Литмир - Электронная Библиотека
Содержание  
A
A

Хозяин любил рассказывать о своем участии в революционной деятельности, в революционном движении. Последняя его работа – должность в Музее революции.

– Выхожу я, беру с собой пистолет. Валька уже отворачивает ломом щеколду. И – экс! А они теперь в музее не хотят утвердить мой стаж политкаторжанина, хотя я был на каторге, на Колесухе. Экс, говорят, не революция. Сейчас собираю свидетелей. Угощаю тут старичков полезных. Ты не думай, меня все знают, меня и Ленин знает. Я был у него, докладывал о всех годах. Правильно, Ленин говорит, правильно действуешь, товарищ Анисимов. Подходит и целует меня в макушку. Не веришь? А то меня еще Троцкий целовал. Тот – в руку. Рассказать?

Вот такого рода был наш хозяин. Уголовник, освобожденный революцией, который все никак не мог пробраться в политкаторжане.

К этому времени я прописался на Садово-Кудринской, где жил и раньше, до путешествия на Вишеру. Прописывали тогда по профсоюзному билету, по любому удостоверению личности. И в комнате этой жили когда-то моя сестра и я, и бывший муж сестры, с которым она развелась и уехала в Сухум. Узнав, что я живу в этой комнате, бывший муж сестры, на чье имя была эта комната, сам он жил где-то за городом и в Москве не бывал месяцами, сейчас же выписал меня, не сообщая ни мне, ни сестре.

Тех нескольких дней прописки оказалось достаточно, чтобы я получил вызов в центральный уголовный розыск. Я взял все документы – профбилет, удостоверение с места работы, прописку, справку из лагеря об освобождении, военный билет – и явился на Петровку.

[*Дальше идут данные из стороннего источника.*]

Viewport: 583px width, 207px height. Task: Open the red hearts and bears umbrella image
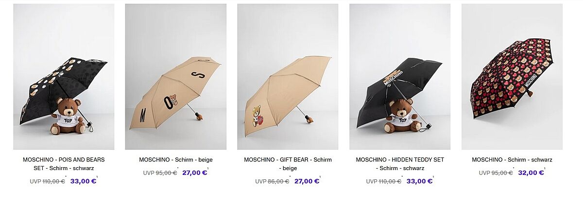click(x=512, y=77)
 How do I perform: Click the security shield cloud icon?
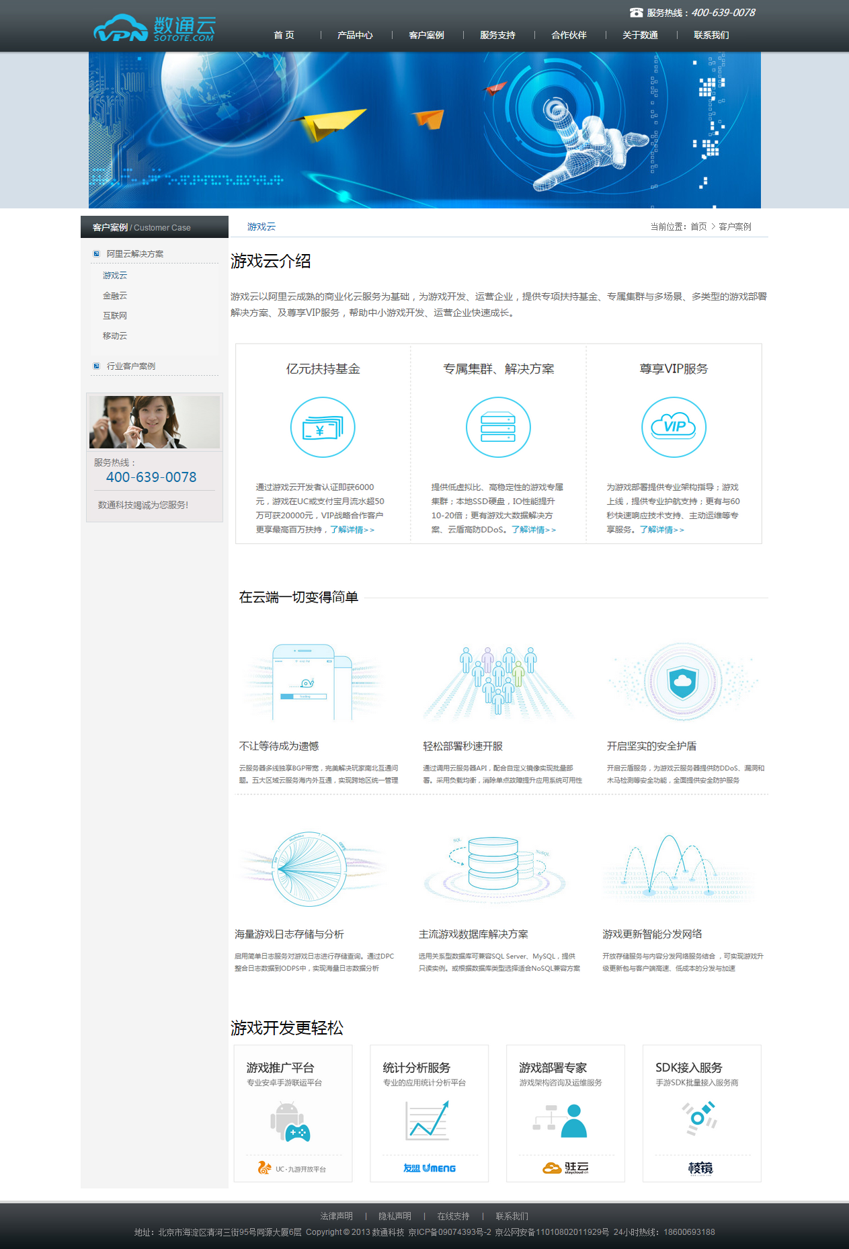(x=683, y=682)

Проверка была недолгой, возвратив документы, товарищ Ерофеев подписал мне пропуск на выход.

– А в чем дело?

…Да ни в чем, просто проверяем всех, кто раньше сидел.

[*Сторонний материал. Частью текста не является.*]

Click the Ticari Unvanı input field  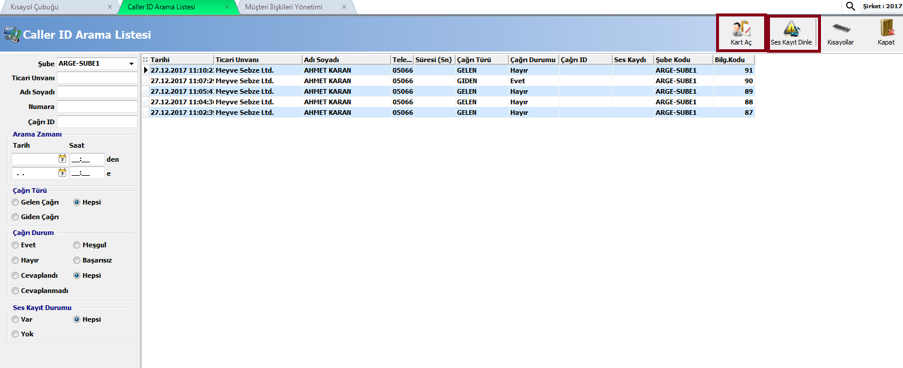click(x=97, y=78)
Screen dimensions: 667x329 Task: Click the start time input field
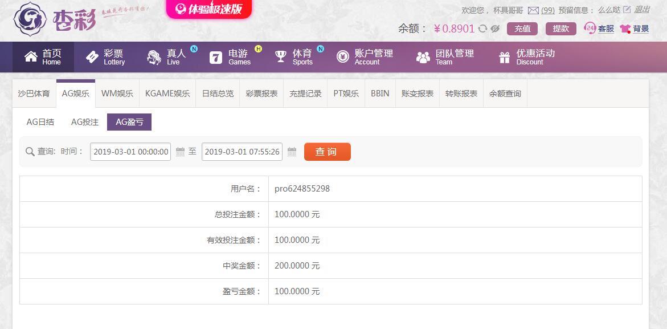(130, 152)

После смерти отца в 1933 году я женился, в 1935 году у меня родилась дочь, а 12 января 1937 года я был арестован, осужден особым совещанием при наркоме НКВД товарище Ежове на пять лет трудовых лагерей с отбыванием срока на Колыме. И отправился на Колыму.

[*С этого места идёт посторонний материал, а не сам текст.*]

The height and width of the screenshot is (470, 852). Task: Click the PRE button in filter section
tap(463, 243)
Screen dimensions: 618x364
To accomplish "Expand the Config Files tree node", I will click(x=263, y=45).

В непрерывной работе над рассказами мне казалось, что у меня что-то стало получаться. Несколько рассказов Бабеля – писателя наиболее модного в те времена – я переписывал и вычеркивал все «пожары, как воскресенья» и «девушек, похожих на ботфорты…» и прочие красоты. Из рассказов немного оставалось. Все дело было в этом украшении, не больше. Говорят, что Бабель – это испуг интеллигенции перед грубой силой – бандитизмом, армией. Бабель был любимцем снобов. Истинное открытие того времени, истинный массовый успех имел Зощенко и вовсе не потому, что это фельетонист-сатирик. Зощенко[325] имел успех потому, что это не свидетель, а судья, судья времени. Свидетелей и без Зощенко было немало. Пантелеймон Романов, например. Зощенко был создателем новой формы, совершенно нового мышления в литературе (тот же подвиг, что и Пикассо, снявшего трехмерную перспективу), показавшим новые возможности слова. Зощенко трудно переводить. Его рассказы не переводимы, как стихи. В русской литературе того времени это фигура особого значения.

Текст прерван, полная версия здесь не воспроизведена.